Processed RefCOCO annotation set can be downloaded from this [link](https://drive.google.com/file/d/1Yh1l-f-rLSWkAlXUkZiHmK7oUC9NCmGl/view?usp=sharing).

```shell
# Single Node
torchrun --nproc_per_node 8 --nnodes 1 --node_rank 0 --master_addr 127.0.0.1 --master_port 12457 -m griffon.eval.eval_rec --model-path PATH/TO/MODEL --image-folder PATH/TO/COCO/train2014 --dataset PATH/TO/REF_COCO_ANN

# Multiple Node
## NODE 0
torchrun --nproc_per_node 8 --nnodes N --node_rank 0 --master_addr MASTER_ADDR --master_port MASTER_PORT -m griffon.eval.eval_detection --model-path PATH/TO/MODEL --image-folder PATH/TO/COCO/train2014 --dataset PATH/TO/REF_COCO_ANN --init tcp://MASTER_ADDR:MASTER_PORT
## NODE K(1 to N-1)
torchrun --nproc_per_node 8 --nnodes N --node_rank K --master_addr MASTER_ADDR --master_port MASTER_PORT -m griffon.eval.eval_detection --model-path PATH/TO/MODEL --image-folder PATH/TO/COCO/train2014 --dataset PATH/TO/REF_COCO_ANN --init tcp://MASTER_ADDR:MASTER_PORT
```

## Acknowledgement

- [LLaVA](https://github.com/haotian-liu/LLaVA/tree/main) provides the base codes and pre-trained models.
- [Shikra](https://github.com/shikras/shikra) provides insight of how to organize datasets and some base processed annotations.
- [Llama](https://github.com/facebookresearch/llama) provides the large language model.
- [Gemma2](https://arxiv.org/abs/2408.00118) provides the large language model.
- [volgachen](https://github.com/volgachen/Awesome-AI-Environment) provides the basic environment setting config.

## Citation
If you find Griffon useful for your research and applications, please cite using this BibTeX:
```bibtex
@inproceedings{zhan2025griffonv1,
title={Griffon: Spelling out all object locations at any granularity with large language models},
author={Zhan, Yufei and Zhu, Yousong and Chen, Zhiyang and Yang, Fan and Tang, Ming and Wang, Jinqiao},
booktitle={European Conference on Computer Vision},
pages={405--422},
year={2025},
organization={Springer}
}

@misc{zhan2024griffonv2,
title={Griffon v2: Advancing Multimodal Perception with High-Resolution Scaling and Visual-Language Co-Referring},
author={Yufei Zhan and Yousong Zhu and Hongyin Zhao and Fan Yang and Ming Tang and Jinqiao Wang},
year={2024},
eprint={2403.09333},
archivePrefix={arXiv},
primaryClass={cs.CV}
}

@article{zhan2024griffon-G,
title={Griffon-G: Bridging Vision-Language and Vision-Centric Tasks via Large Multimodal Models},
author={Zhan, Yufei and Zhao, Hongyin and Zhu, Yousong and Yang, Fan and Tang, Ming and Wang, Jinqiao},
journal={arXiv preprint arXiv:2410.16163},
year={2024}
}
```

## License

[![Code License](https://img.shields.io/badge/Code%20License-Apache_2.0-green.svg)](https://github.com/tatsu-lab/stanford_alpaca/blob/main/LICENSE)
[![Data License](https://img.shields.io/badge/Data%20License-CC%20By%20NC%204.0-red.svg)](https://github.com/tatsu-lab/stanford_alpaca/blob/main/DATA_LICENSE)
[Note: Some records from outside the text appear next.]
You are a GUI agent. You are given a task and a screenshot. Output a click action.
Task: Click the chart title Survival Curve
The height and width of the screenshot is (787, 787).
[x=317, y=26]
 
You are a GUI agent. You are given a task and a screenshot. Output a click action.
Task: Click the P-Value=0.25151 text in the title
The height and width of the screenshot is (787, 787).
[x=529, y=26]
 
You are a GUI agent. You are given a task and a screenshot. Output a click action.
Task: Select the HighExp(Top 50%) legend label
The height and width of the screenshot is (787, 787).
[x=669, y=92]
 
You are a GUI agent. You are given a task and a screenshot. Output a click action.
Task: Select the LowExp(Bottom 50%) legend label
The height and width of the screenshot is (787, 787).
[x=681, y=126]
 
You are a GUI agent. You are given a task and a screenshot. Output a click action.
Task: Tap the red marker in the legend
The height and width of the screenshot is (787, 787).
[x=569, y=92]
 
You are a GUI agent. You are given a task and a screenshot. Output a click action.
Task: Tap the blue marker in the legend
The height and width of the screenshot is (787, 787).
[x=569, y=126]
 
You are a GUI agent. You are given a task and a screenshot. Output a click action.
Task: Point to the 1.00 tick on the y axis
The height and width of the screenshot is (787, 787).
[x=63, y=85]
The data and checkpoint is licensed for research use only. All of them are also restricted to uses that follow the license agreement of LLaVA, LLaMA, Gemma2, and GPT-4. The dataset is CC BY NC 4.0 (allowing only non-commercial use) and models trained using the dataset should not be used outside of research purposes.